The Winnipeg Jets have a history like no other. They were dominant in the WHA, struggled to make the jump to the NHL and as soon as they began to pick up steam – POOF! they were gone. As fans, we are only privy to certain aspects of team chemistry. We may occasionally hear rumours about players’ behaviours in locker rooms, hotels, team busses and on the bench, but, for the most part, fans are silent observers. 2020 has forced us all into a state of reflection, remembering how things were and how they got to where they are now. That’s why it felt important to look at which players impacted the Jets franchise, for the good, the bad and the ugly.
The Good – Teemu Selanne – “The Finnish Flash”
“You keep shooting, you hope it goes in, and you smile” – Teemu Selänne
You would be hard pressed to find a single person in Winnipeg that would tell ‘The Finnish Flash’ to stop shooting because, to many Jets fans, he’s the best they’ve ever seen. Teemu Selänne’s impact in Winnipeg was more than good – it was historic. The young Finn garnered Gretzky comparisons after his record-setting 76 goals and 56 assists in his rookie season. This 1992-93 season was particularly significant because of what happened in 1996: the Jets were moved to Phoenix and, at the time, Winnipeg had no idea if or when they would get their team back. Selänne’s unbelievable rookie campaign not only impacted the Jets’ organization forever, but also the NHL’s record books. This meant that if Winnipeg didn’t ever their Jets back, they could have lived on in infamy through Selänne’s record. Although the Jets never won the Stanley cup or even the Conference Finals – which meant they were at risk of being forgotten – Selänne ensured this wouldn’t be the case and that Winnipeg would never be overlooked.

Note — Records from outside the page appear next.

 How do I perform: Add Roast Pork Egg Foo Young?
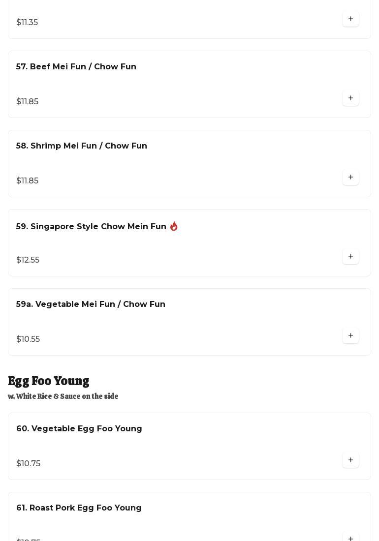pos(350,537)
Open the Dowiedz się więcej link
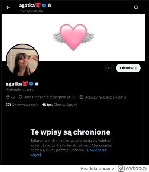Viewport: 149px width, 172px height. pos(69,152)
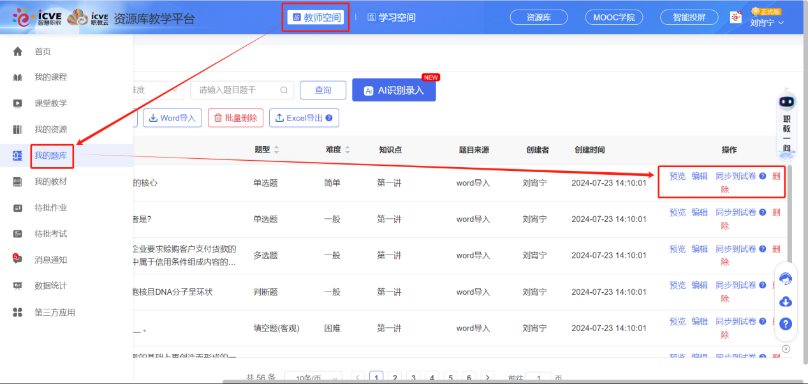Click the red 批量删除 button
The height and width of the screenshot is (384, 808).
[x=235, y=118]
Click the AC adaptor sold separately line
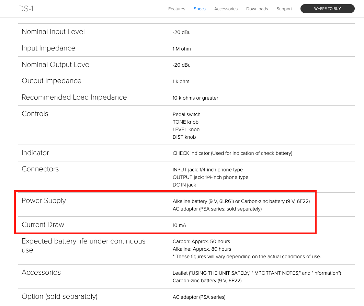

Teemu loved Winnipeg and they loved him back. So, just like Selänne made sure Winnipeg was never forgotten, Winnipeg continues to make sure Selänne won’t be either. Theirs was a special kind of relationship that has not been replicated since. The young Finn expected to play his whole career in Winnipeg and, even with rumours that the team would be moved to Phoenix in the 1995-96 season, Selänne didn’t want to be traded – he wanted to play the last game in the Winnipeg Arena as a Jet. Unfortunately, the fairytale story of a young Finnish kid coming to the prairies, setting records, tallying 3-6 points in four seasons came to a tragic end when Selänne got the call he was being traded to Anaheim. Teemu was blindsided. He was forced to leave his friends and teammates without saying good-bye and ask his nine-month pregnant wife to travel with him down south. The impact of Selänne was nothing but amazing and the impact of the Jets’ front office choices were devastating to both Selänne and the loyal Jets nation.
Even though the writing was on the wall – the Jets were leaving Winnipeg in 1996 – it’s difficult not to wonder what impact Selänne could have had in that final playoff run for the Jets. The numbers suggest that if Selänne had been available to play against the Red Wings, the final game may not have been played on April 28, 1996 and, with a little luck, it could have been played in June during the Stanley Cup finals. Regardless, Selänne didn’t get that chance and neither did the Jets fans, who watched their team do the final skate in Winnipeg Arena without their prodigal son. Selänne wanted to hoist up a Stanley Cup in Winnipeg but Jets fans were still happy when they saw him raise the trophy for Anaheim in 2007. That’s the impact Selänne had on Winnipeg – it didn’t matter what jersey he was in, fans just wanted to see that Finnish smile.